Put the flour and spices in a bowl and mix. The spices I chose are basic spices that suit most palates, however, if you prefer things a little spicier, you can just replace the herb mixture and use some cayenne pepper with added chopped dried chilis instead. Looking for something a little wilder and more experimental? Cinnamon, cardamon, and dried ginger can be used as well! Just look at your spice rack and mix whatever you wish into the flour. At this stage, I highly discourage you from snorting the flour mix as spices tend to cause red and runny noses, sneezing fits, and teary eyes if inhaled too deeply. Not that you should be doing this kind of stuff anyway, right?
I highly discourage you from snorting the flour mix as spices tend to cause red and runny noses, sneezing fits, and teary eyes if inhaled too deeply. Not that you should be doing this kind of stuff anyway, right?
Now heat the oil in a frying pan and add the butter. Double fat you ask? Butter is a shy little fellow and doesn’t like heat all too much. If his greasy friends, such as sunflower oil, hold his hand, he would be absolutely delighted and melt away without throwing a spitting fit. Butter is incredibly fragrant, so if you want to pair him with an oil, choose one without a strong personality or else they will drown him out. Even fats deserve equal rights!

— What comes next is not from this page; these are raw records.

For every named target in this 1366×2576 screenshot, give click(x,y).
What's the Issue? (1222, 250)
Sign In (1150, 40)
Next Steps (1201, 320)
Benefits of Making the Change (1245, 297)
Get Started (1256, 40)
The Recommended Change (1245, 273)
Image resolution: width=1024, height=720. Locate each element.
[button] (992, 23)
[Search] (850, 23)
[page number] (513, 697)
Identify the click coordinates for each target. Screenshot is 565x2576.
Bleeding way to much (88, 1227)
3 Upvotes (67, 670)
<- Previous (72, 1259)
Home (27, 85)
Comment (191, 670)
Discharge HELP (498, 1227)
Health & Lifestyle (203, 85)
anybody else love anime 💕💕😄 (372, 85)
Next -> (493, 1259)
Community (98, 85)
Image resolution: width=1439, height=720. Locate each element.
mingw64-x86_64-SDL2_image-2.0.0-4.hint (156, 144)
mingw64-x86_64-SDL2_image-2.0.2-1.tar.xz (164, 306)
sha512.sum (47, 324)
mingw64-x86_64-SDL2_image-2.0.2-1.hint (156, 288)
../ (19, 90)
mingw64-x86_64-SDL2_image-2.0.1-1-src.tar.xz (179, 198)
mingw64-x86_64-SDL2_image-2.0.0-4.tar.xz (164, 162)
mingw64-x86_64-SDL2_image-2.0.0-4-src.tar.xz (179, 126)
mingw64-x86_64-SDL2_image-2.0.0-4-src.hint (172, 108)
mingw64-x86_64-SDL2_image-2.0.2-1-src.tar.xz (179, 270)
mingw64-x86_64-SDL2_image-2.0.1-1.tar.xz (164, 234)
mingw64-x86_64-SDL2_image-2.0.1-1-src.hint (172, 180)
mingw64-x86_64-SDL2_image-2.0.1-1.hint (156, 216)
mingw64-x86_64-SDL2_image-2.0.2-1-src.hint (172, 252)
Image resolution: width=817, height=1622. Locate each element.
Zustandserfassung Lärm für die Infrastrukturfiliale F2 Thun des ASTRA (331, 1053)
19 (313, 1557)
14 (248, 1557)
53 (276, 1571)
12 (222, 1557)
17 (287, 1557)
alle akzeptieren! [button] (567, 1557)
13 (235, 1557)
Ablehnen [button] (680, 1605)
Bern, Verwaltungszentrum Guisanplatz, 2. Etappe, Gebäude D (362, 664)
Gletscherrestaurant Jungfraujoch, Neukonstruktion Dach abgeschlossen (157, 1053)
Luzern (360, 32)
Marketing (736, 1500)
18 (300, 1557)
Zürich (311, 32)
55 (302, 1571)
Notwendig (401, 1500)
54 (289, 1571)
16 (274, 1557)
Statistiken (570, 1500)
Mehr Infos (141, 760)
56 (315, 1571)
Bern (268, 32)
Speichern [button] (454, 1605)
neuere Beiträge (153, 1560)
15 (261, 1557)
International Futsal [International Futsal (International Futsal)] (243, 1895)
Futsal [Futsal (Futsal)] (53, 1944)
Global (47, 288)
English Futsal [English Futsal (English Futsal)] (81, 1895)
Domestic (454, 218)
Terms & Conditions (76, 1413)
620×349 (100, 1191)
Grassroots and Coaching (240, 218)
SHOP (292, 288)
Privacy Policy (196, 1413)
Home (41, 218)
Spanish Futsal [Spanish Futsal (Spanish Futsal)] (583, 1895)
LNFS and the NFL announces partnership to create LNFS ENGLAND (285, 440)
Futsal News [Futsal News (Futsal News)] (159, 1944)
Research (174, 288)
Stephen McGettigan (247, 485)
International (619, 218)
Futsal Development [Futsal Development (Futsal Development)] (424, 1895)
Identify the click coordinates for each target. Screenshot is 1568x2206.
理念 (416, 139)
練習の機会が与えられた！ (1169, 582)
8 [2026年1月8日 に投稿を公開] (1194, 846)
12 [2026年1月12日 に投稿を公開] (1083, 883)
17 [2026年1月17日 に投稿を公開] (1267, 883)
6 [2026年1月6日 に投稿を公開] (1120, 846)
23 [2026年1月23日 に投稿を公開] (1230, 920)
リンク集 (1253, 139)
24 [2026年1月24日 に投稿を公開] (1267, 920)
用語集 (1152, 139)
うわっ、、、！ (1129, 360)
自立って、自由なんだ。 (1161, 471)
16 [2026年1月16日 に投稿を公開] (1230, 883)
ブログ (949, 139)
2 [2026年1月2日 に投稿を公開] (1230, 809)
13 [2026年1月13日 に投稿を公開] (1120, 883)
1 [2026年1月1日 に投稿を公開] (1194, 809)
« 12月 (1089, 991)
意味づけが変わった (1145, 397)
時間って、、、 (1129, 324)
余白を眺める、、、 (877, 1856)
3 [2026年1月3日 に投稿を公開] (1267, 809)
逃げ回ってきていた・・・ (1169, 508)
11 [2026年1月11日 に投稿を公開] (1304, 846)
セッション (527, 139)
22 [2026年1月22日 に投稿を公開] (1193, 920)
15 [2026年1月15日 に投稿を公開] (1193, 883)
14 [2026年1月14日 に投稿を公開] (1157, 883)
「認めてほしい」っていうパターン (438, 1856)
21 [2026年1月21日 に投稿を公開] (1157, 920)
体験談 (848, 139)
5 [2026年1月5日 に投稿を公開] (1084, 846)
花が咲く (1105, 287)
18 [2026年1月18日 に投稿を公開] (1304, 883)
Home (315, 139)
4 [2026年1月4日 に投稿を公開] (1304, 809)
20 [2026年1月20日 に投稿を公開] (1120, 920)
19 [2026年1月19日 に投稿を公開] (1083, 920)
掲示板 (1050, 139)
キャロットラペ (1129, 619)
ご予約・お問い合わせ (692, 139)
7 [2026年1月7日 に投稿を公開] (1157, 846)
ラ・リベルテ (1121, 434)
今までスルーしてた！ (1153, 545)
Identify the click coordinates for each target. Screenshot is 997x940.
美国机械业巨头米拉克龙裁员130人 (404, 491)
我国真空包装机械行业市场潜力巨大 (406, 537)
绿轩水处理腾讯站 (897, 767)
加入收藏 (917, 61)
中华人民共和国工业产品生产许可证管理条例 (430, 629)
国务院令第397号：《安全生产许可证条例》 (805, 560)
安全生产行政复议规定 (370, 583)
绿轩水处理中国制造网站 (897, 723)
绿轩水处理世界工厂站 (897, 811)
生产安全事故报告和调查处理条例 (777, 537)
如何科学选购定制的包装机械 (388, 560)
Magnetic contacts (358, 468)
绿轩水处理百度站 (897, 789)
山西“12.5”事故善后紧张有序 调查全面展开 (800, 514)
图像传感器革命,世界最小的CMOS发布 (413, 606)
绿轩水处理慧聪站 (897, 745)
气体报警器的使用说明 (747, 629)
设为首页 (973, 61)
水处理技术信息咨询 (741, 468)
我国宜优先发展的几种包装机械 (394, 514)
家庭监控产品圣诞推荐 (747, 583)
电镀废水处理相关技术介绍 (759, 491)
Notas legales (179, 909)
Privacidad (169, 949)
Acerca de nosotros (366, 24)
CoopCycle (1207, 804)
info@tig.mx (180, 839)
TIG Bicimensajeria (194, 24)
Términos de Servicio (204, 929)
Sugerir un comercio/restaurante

Wash your salmon filets under cold water and pat dry. Before they get a buttery dip, it’s best to coat them in that flour mix you prepared earlier. Just let them roll in all of that powder and get them covered well.
Once the butter is melted, it’s time to give your salmon filets the hot treatment. Fry them from both sides for about 4 minutes each – this depends on your taste. If your fish was previously frozen, it’s best to properly cook it through, so just add a few seconds more to each side. If your fish is relatively fresh, you can go down to 3 minutes on each side, just when the salmon is ready to flake out on you.
Once everything is cooked and complete, serve the beans, potatoes, and fish on a plate. Drizzle the fish with any remaining melted butter from the pan and serve with lemon slices. If you absolutely, absolutely, must drown the poor salmon fillet in more butter, I won’t stop you from melting a bit more in the same pan you used to fry the fillet. Though I’m assuming that the critical hit and direct hit bonus from this meal will be targeting your cardiovascular system instead.